### [Problem to work on]
Look below for the line containing "You are a computer-use"; from there, print each line exactly up to and including the line containing "Image resolution: width=1000", and stop.

### [Provided records]

* * *

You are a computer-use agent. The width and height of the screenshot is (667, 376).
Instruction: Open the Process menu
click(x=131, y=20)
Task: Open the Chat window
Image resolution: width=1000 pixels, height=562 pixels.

* * *

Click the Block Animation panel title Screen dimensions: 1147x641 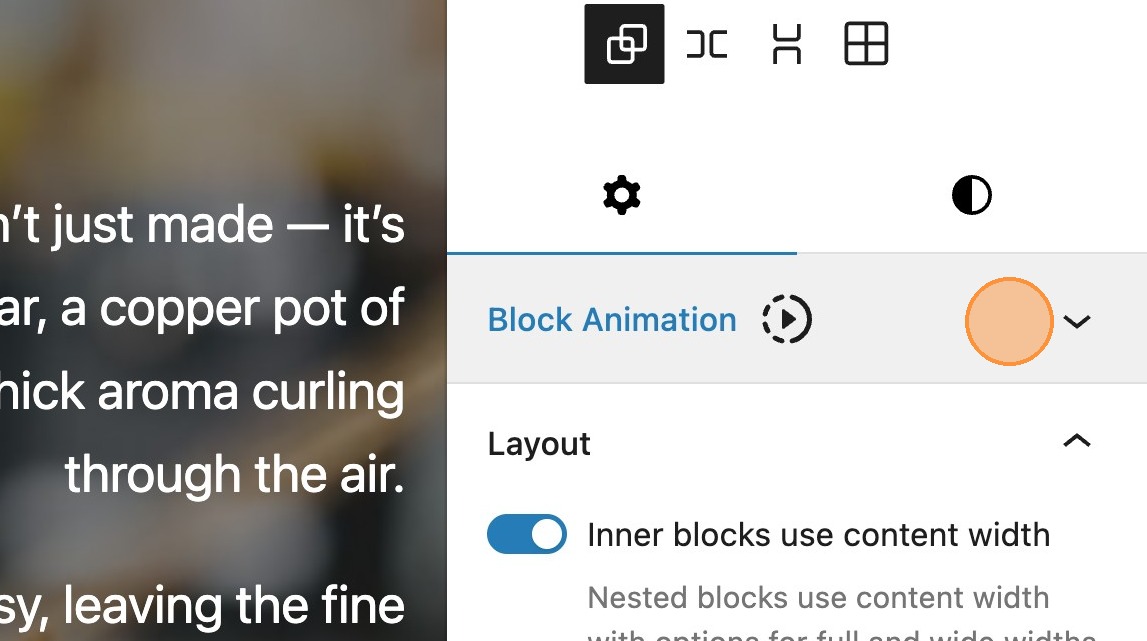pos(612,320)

* * *

### [Answer]
You are a computer-use agent. The width and height of the screenshot is (667, 376).
Instruction: Open the Process menu
click(x=131, y=20)
Task: Open the Chat window
Image resolution: width=1000 pixels, height=562 pixels.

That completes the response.